In Rich Church, Poor Church, Arkansas’ J. Clif Christopher addresses a transforming understanding of stewardship. Some may say that the economic condition of the church and community determine whether or not the church is poor or rich, but in Rich Church, Poor Church, such is not the case. Throughout the book, Christopher compares tendencies associated with various types of congregations, leading the reader to discover that churches are not merely measured by finances, but also by intentional mission and focus.

Christopher begins the book by sharing some of his many experiences with local churches during stewardship campaigns. Once, a faithful giver in a declining congregation asked this question: “Pastor, can you honestly tell me that my church is the best place for me to give my money?”

This person could see the mission and focus in other organizations she supported, but she saw decline in the church.

It’s an honest question that local churches need to answer. Christopher names three reasons why people give to the church: a belief in the mission, regard for staff leadership and financial responsibility. He then explains how a congregation can move beyond a poor mentality to a rich reality.

Rich Church, Poor Church works to shift congregations from a mindset of survival to a missional focus, driven by lives and not money. It addresses stewardship as a part of the overall workings of a church, not as a separate issue. Each chapter begins with a comparison between qualities of “rich” and “poor” churches. These tables help the reader understand how congregations can develop a more holistic approach to finances in the life of the church.
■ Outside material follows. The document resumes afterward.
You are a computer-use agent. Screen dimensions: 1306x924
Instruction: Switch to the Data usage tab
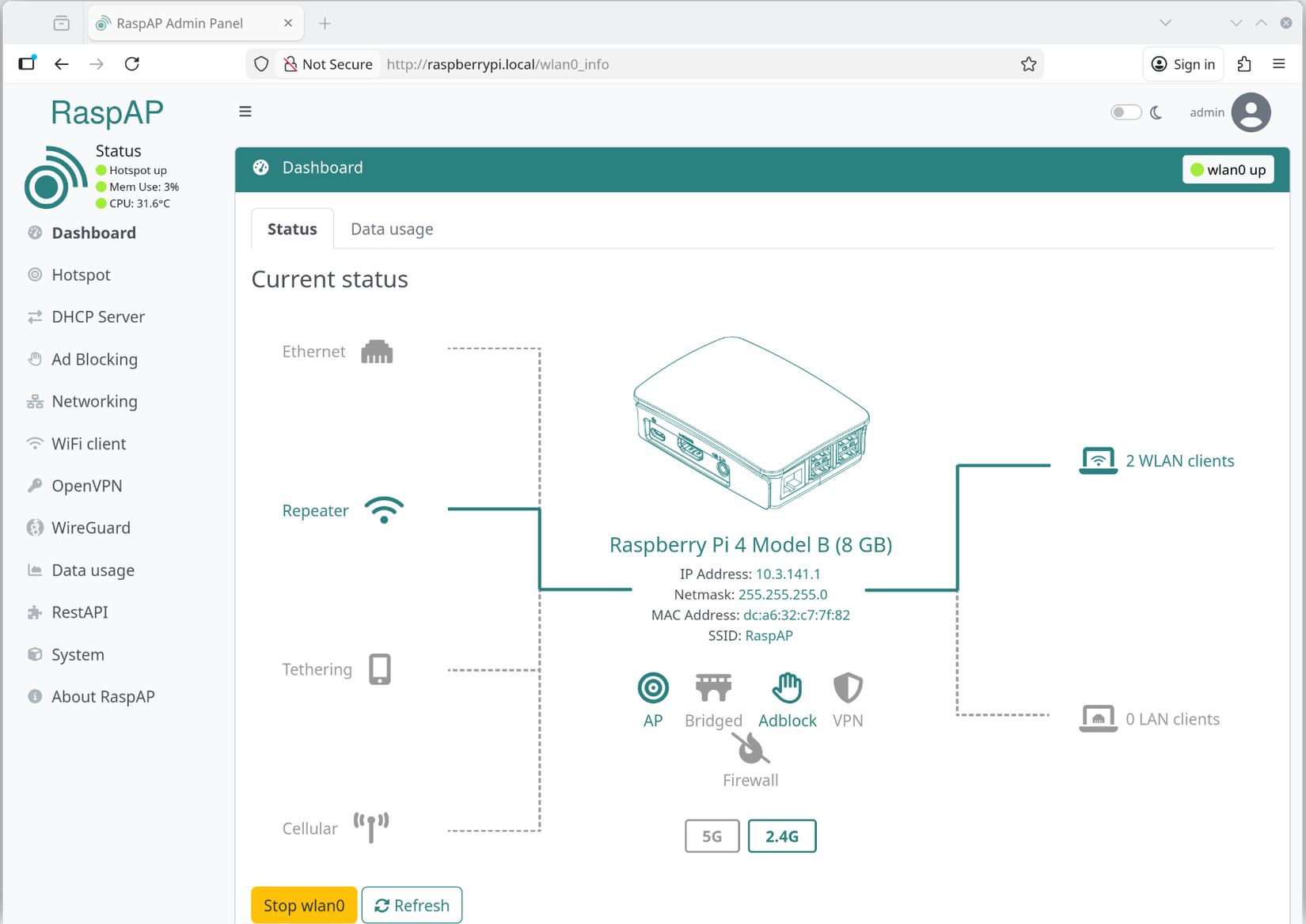(392, 229)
The rest of the book explores some tools needed to make your church rich: leadership built on effective communication, talking about God instead of numbers and casting a vision for the world, not just for the day. It then moves to practical tools essential for stewardship without apology: asking, expecting and transformation. A financial transformation doesn’t just pay bills; it changes lives.
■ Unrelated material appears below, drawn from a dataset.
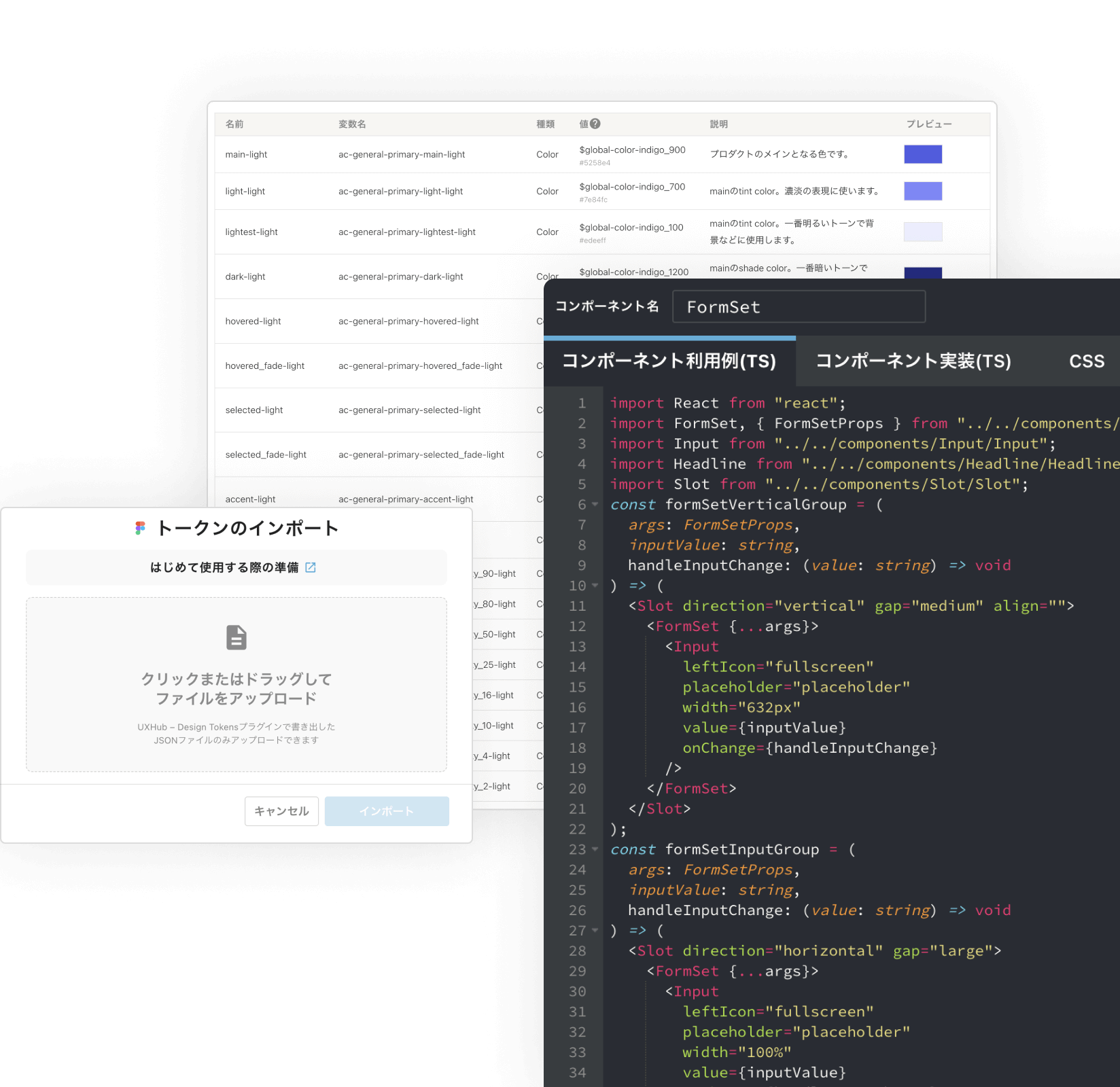
Task: Click the Figma logo in the import dialog
Action: tap(141, 527)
The book closes with a 63-week plan to becoming a rich church. These weeks are filled with visioning, planned retreat times and collaboration between lay and clergy.

As I was reading this book I kept asking myself, “This is a book about stewardship and church growth?” It explores so much more than numbers; it redefines what it means to be the church.
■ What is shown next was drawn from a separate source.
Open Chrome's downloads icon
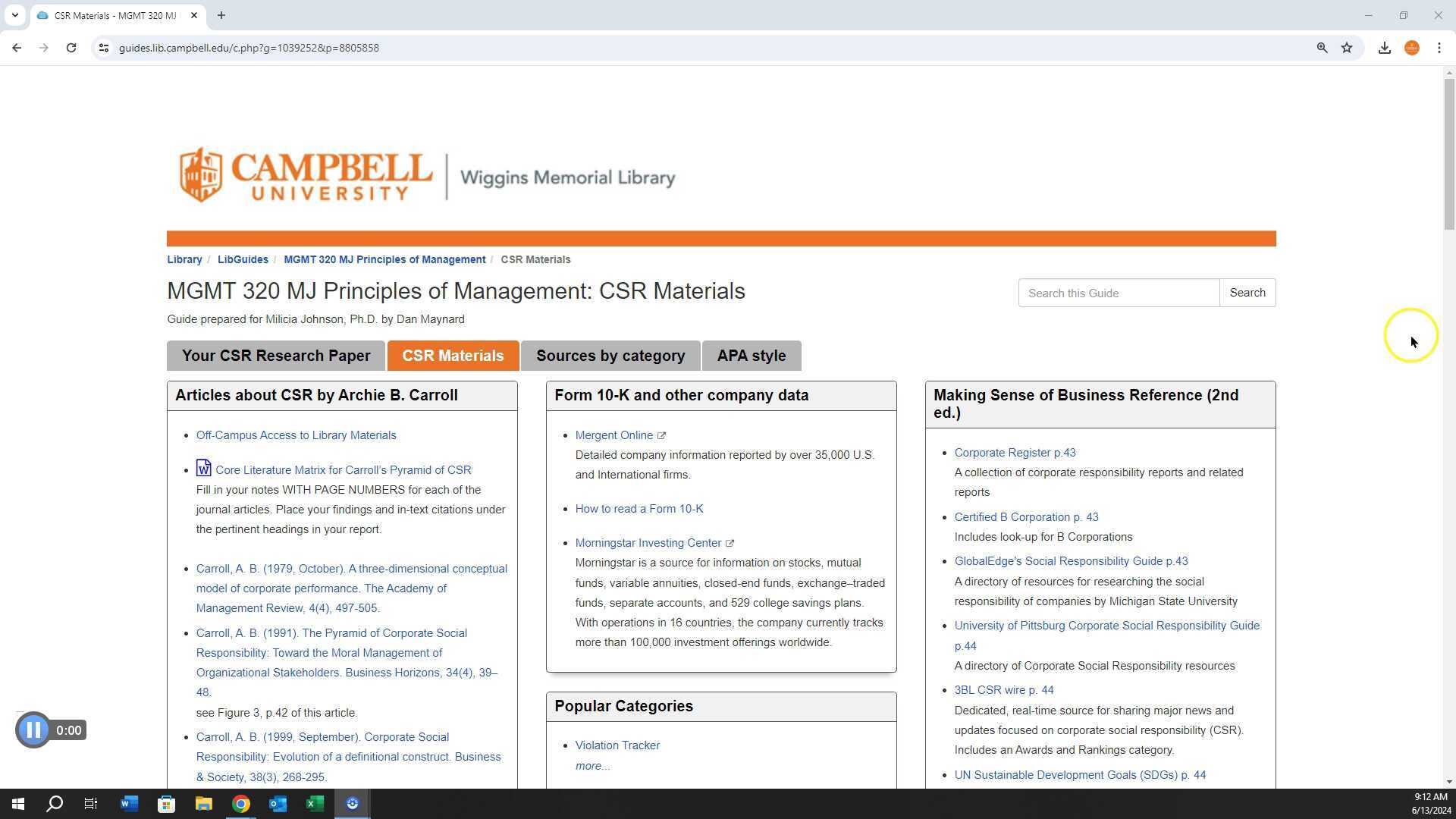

I confess that I usually separate finances from the function of ministry, seeing ministry as one thing and money as something separate. But in this book I have discovered one major lesson: Rich churches are not measured by their bank accounts, but by their mission “to serve the present age.” Stewardship is a part of the overall work of the body of Christ, and we become better stewards by focusing on Christ instead of on survival in a struggling economy.

The Rev. Norman serves as associate pastor of First UMC Benton, Ark.